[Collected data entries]
==========

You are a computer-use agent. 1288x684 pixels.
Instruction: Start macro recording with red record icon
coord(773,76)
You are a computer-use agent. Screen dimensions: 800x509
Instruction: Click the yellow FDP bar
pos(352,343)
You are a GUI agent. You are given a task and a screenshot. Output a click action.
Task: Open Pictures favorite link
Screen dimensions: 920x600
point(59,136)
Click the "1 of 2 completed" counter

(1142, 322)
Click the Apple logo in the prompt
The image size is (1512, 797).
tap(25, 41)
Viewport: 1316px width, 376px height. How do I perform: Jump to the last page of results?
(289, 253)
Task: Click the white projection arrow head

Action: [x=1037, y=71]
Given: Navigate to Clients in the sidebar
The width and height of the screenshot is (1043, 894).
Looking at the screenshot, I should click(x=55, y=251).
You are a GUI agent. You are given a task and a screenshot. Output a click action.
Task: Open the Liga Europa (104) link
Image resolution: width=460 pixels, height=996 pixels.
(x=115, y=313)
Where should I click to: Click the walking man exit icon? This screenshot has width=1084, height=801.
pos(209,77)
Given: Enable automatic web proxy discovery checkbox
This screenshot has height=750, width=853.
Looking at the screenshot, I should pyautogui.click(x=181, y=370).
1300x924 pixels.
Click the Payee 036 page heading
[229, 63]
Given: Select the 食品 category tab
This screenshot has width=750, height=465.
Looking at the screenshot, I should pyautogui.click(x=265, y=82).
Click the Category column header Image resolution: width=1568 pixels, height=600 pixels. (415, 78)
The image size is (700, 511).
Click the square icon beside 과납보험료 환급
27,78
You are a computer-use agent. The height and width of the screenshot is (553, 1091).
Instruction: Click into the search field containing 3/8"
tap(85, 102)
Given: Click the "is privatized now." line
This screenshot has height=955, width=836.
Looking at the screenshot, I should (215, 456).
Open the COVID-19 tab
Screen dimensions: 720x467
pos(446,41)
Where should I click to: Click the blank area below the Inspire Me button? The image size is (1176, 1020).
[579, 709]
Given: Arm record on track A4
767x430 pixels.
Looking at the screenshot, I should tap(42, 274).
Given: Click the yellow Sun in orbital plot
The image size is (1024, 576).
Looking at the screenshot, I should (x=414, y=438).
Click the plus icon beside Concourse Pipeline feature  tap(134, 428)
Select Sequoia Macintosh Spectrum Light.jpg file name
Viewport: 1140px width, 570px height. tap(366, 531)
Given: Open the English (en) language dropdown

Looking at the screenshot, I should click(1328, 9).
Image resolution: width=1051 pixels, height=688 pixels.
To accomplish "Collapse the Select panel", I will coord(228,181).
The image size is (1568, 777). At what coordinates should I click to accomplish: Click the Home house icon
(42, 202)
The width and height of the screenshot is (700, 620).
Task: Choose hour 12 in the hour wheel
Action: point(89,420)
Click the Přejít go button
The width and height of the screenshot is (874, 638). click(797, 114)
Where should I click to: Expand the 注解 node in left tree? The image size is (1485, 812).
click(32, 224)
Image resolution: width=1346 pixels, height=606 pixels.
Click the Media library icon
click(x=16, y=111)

==========

> _WORK TO COMPLETE_
Reproduce the entries above in full, exactly as they read.

> _SOLUTION FOR THIS TASK_
You are a computer-use agent. 1288x684 pixels.
Instruction: Start macro recording with red record icon
coord(773,76)
You are a computer-use agent. Screen dimensions: 800x509
Instruction: Click the yellow FDP bar
pos(352,343)
You are a GUI agent. You are given a task and a screenshot. Output a click action.
Task: Open Pictures favorite link
Screen dimensions: 920x600
point(59,136)
Click the "1 of 2 completed" counter

(1142, 322)
Click the Apple logo in the prompt
The image size is (1512, 797).
tap(25, 41)
Viewport: 1316px width, 376px height. How do I perform: Jump to the last page of results?
(289, 253)
Task: Click the white projection arrow head

Action: [x=1037, y=71]
Given: Navigate to Clients in the sidebar
The width and height of the screenshot is (1043, 894).
Looking at the screenshot, I should click(x=55, y=251).
You are a GUI agent. You are given a task and a screenshot. Output a click action.
Task: Open the Liga Europa (104) link
Image resolution: width=460 pixels, height=996 pixels.
(x=115, y=313)
Where should I click to: Click the walking man exit icon? This screenshot has width=1084, height=801.
pos(209,77)
Given: Enable automatic web proxy discovery checkbox
This screenshot has height=750, width=853.
Looking at the screenshot, I should pyautogui.click(x=181, y=370).
1300x924 pixels.
Click the Payee 036 page heading
[229, 63]
Given: Select the 食品 category tab
This screenshot has width=750, height=465.
Looking at the screenshot, I should pyautogui.click(x=265, y=82).
Click the Category column header Image resolution: width=1568 pixels, height=600 pixels. (415, 78)
The image size is (700, 511).
Click the square icon beside 과납보험료 환급
27,78
You are a computer-use agent. The height and width of the screenshot is (553, 1091).
Instruction: Click into the search field containing 3/8"
tap(85, 102)
Given: Click the "is privatized now." line
This screenshot has height=955, width=836.
Looking at the screenshot, I should (215, 456).
Open the COVID-19 tab
Screen dimensions: 720x467
pos(446,41)
Where should I click to: Click the blank area below the Inspire Me button? The image size is (1176, 1020).
[579, 709]
Given: Arm record on track A4
767x430 pixels.
Looking at the screenshot, I should tap(42, 274).
Given: Click the yellow Sun in orbital plot
The image size is (1024, 576).
Looking at the screenshot, I should (x=414, y=438).
Click the plus icon beside Concourse Pipeline feature  tap(134, 428)
Select Sequoia Macintosh Spectrum Light.jpg file name
Viewport: 1140px width, 570px height. tap(366, 531)
Given: Open the English (en) language dropdown

Looking at the screenshot, I should click(1328, 9).
Image resolution: width=1051 pixels, height=688 pixels.
To accomplish "Collapse the Select panel", I will coord(228,181).
The image size is (1568, 777). At what coordinates should I click to accomplish: Click the Home house icon
(42, 202)
The width and height of the screenshot is (700, 620).
Task: Choose hour 12 in the hour wheel
Action: point(89,420)
Click the Přejít go button
The width and height of the screenshot is (874, 638). click(797, 114)
Where should I click to: Expand the 注解 node in left tree? The image size is (1485, 812).
click(32, 224)
Image resolution: width=1346 pixels, height=606 pixels.
Click the Media library icon
click(x=16, y=111)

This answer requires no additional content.